▶ [WORK INSTRUCTIONS]
Pull out the part of the passage on how fast languages sound that lies between "With this raw" and "value of 1.", inclusive, and copy it word for word.

▶ [SELECTION]
+-------+

Why do some languages sound so fast?

Stan Dubinsky brought this interesting piece to my attention:

It’s an almost universal truth that any language you don’t understand sounds like it’s being spoken at 200 miles per hour — a storm of alien syllables almost impossible to tease apart. That, we tell ourselves, is simply because the words make no sense to us. Surely our spoken English sounds just as fast to a native speaker of Urdu. And yet it’s equally true that some languages seem to zip by faster than others. Spanish blows the doors off French; Japanese leaves German in the dust — or at least that’s how they sound…

But how could that be? The dialogue in movies translated from English to Spanish doesn’t whiz by in half the original time…

To investigate this puzzle, researchers from the Universite de Lyon recruited 59 male and female volunteers who were native speakers of one of seven common languages — English, French, German, Italian, Japanese, Mandarin and Spanish — and one not so common one: Vietnamese….

The investigators next counted all of the syllables in each of the recordings, and further analyzed how much meaning was packed into each of those syllables. A single syllable word like “bliss,” for example, is rich with meaning — signifying not ordinary happiness but a particularly serene and rapturous kind. The single syllable word “to” is less information-dense. And a single syllabile like the short i sound, as in the word “jubilee,” has no independent meaning at all.

With this raw data in hand, the investigators crunched the numbers together to arrive at two critical values for each language: The average information density for each of its syllables and the average number of syllables spoken per second in ordinary speech. Vietnamese was used as a reference language for the other seven, with its syllables (which are considered by linguists to be very information dense) given an arbitrary value of 1.

For all of the other languages, the researchers discovered, the more data-dense the average syllable is, the fewer of those syllables had to be spoken per second — and the slower the speech thus was. English, with a high information density of .91, is spoken at an average rate of 6.19 syllables per second. Mandarin, which topped the density list at .94, was the spoken slowpoke at 5.18 syllables per second. Spanish, with a low-density .63, rips along at a syllable-per-second velocity of 7.82. The true speed demon of the group, however, was Japanese, which edges past Spanish at 7.84, thanks to its low density of .49. Despite those differences, at the end of, say, a minute of speech, all of the languages would have conveyed more or less identical amounts of information….

+-------+

▶ [RECORDED DATA]
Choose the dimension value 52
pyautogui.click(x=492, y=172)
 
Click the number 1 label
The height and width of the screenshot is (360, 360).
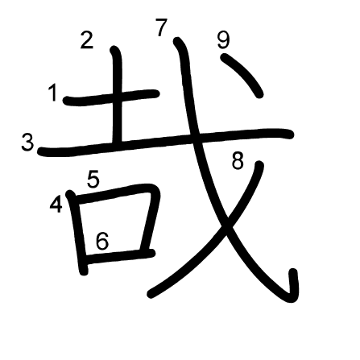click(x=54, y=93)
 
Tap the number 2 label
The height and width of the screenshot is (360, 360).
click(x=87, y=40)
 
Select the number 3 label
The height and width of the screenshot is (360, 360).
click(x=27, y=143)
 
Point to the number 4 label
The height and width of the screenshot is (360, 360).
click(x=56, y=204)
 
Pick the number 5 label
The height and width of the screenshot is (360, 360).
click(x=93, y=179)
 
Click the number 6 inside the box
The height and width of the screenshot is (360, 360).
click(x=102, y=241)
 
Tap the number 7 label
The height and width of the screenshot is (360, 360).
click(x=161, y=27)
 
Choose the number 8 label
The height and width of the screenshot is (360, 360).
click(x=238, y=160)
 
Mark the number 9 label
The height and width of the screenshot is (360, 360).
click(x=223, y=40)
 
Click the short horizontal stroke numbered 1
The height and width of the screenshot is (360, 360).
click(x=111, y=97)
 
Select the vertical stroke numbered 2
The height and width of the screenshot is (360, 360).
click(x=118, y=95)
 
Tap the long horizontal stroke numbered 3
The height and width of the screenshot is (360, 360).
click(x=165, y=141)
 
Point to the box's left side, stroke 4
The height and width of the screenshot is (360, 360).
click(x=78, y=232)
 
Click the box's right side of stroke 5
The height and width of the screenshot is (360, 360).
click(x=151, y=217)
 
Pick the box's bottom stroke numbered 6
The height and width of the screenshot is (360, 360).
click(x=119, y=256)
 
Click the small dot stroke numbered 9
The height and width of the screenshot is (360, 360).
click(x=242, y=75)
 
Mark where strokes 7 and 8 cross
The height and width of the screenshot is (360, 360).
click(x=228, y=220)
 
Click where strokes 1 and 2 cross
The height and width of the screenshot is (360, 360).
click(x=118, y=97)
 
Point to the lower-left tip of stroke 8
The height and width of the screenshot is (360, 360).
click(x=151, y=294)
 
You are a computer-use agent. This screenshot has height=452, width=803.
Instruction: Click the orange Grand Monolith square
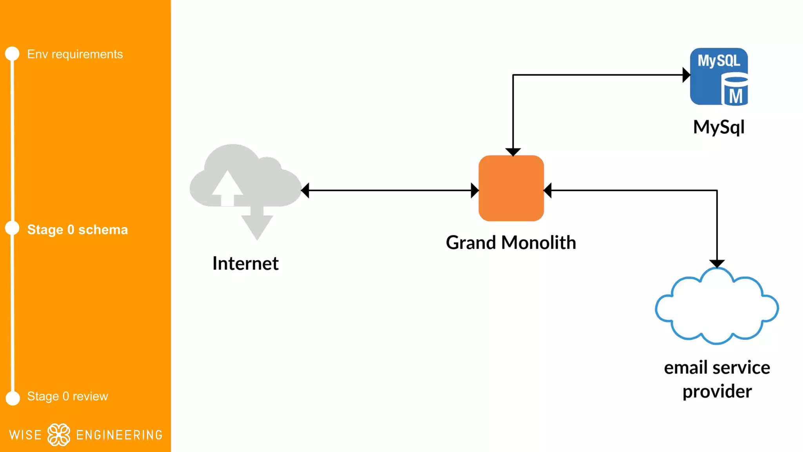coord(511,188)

+-------+

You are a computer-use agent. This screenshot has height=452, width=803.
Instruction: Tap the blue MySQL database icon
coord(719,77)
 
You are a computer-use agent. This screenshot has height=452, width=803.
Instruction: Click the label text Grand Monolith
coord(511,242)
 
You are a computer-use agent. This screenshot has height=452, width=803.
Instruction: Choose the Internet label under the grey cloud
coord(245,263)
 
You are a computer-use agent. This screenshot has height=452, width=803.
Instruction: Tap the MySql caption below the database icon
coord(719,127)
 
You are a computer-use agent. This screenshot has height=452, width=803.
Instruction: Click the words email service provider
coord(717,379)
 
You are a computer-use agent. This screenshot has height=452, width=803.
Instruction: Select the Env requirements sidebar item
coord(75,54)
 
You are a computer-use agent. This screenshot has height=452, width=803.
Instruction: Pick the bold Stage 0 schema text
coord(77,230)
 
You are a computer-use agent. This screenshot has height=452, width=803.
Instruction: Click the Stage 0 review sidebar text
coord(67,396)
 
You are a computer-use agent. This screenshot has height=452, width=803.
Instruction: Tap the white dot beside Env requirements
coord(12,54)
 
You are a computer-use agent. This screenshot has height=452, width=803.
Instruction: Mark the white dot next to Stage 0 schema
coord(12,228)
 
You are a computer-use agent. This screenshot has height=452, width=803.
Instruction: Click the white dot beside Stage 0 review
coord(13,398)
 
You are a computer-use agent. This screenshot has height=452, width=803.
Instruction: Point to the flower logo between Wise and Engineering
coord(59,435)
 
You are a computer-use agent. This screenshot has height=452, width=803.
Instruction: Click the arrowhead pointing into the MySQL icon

+-------+

▶ [CORRECT OUTPUT]
With this raw data in hand, the investigators crunched the numbers together to arrive at two critical values for each language: The average information density for each of its syllables and the average number of syllables spoken per second in ordinary speech. Vietnamese was used as a reference language for the other seven, with its syllables (which are considered by linguists to be very information dense) given an arbitrary value of 1.